Lucian Lui, director of product management within Microsoft's security business and technology unit, said once the deal closes, Sybari's products would continue to be sold separately from Microsoft's products.

As for whether anti-virus vendors should be nervous about now competing with the world's largest software company in the AV sector, Lui said the decision to purchase Sybari is in response to the threats of viruses and worms in e-mail and collaboration environments.

"Having a solution for customers is critical," he told internetnews.com. "This is all about providing customers with choice. We think Sybari's approach to collaboration and protection is good."

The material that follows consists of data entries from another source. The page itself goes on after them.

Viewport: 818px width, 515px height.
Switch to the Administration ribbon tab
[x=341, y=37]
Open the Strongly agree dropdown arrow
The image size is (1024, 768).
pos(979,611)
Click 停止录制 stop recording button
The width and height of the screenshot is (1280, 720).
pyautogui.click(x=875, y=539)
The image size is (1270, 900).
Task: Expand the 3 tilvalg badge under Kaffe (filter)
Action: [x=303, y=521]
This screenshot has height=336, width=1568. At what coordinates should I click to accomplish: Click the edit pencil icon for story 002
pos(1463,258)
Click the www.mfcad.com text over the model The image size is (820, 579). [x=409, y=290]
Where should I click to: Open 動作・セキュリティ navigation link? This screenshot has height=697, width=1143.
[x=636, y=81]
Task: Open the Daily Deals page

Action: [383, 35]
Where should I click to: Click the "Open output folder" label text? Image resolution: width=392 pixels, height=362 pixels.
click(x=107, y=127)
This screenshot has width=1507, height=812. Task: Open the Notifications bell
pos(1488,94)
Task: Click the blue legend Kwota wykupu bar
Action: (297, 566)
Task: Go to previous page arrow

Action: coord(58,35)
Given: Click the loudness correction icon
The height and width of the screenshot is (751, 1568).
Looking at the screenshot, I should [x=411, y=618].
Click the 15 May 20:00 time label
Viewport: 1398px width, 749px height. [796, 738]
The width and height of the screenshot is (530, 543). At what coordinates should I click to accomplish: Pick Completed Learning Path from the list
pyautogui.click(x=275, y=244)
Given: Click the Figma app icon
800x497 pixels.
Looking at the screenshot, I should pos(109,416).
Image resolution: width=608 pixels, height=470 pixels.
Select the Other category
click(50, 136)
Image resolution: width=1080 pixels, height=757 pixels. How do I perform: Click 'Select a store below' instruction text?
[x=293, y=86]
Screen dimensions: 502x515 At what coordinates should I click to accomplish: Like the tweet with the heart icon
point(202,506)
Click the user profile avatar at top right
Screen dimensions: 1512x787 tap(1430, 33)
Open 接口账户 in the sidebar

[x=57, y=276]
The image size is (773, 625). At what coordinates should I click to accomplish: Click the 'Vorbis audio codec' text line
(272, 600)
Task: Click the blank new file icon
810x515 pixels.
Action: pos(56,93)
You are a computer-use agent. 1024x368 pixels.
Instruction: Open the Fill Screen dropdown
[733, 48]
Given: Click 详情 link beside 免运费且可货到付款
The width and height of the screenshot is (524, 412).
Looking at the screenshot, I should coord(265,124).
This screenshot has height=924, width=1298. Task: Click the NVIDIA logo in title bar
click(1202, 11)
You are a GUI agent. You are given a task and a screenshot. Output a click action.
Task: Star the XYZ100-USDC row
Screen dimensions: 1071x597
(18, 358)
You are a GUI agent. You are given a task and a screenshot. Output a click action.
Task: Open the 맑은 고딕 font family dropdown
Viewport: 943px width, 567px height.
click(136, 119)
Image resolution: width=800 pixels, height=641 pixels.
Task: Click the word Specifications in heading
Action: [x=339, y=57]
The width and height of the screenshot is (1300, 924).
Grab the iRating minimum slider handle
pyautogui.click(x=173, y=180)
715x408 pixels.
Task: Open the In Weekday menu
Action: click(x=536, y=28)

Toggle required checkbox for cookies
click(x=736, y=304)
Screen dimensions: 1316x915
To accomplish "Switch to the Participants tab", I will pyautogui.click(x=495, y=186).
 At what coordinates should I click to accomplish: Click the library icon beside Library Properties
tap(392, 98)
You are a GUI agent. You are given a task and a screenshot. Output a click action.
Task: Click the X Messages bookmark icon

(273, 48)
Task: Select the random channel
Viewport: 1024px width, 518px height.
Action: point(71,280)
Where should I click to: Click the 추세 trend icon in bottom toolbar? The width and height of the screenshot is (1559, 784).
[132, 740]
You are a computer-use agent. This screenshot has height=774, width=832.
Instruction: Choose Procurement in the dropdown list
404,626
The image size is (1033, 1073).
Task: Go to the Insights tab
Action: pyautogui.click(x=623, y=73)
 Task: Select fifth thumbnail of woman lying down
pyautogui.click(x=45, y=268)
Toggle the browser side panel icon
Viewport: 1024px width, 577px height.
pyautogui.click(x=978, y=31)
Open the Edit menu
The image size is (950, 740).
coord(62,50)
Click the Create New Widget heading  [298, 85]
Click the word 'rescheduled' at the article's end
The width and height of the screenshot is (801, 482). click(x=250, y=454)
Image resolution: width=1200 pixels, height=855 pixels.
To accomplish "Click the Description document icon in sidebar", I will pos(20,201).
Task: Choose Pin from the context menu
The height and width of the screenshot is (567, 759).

Sybari's AV scanning engines are integrated with Microsoft's Exchange server, Office SharePoint Portal Server 2003 and Microsoft's Windows SharePoint Services, as well as IBM's Lotus line of collaboration products.

"We see this helping those enterprise environments, where they are focusing on protecting themselves from threats coming into the network through e-mail and collaboration servers," Lui added. "This positions us in a way that we can provide enterprise solutions to customers."

The purchase marks Microsoft's second in the security sector in less than two months. In early December, it acquired Giant Software Company, a provider of anti-spyware products. Some 21 days after the purchase, Microsoft released a beta of its newly incorporated anti-spyware tool. In 2003, Microsoft purchased Romania-based GeCAD Software, which makes anti-virus detection and data security products.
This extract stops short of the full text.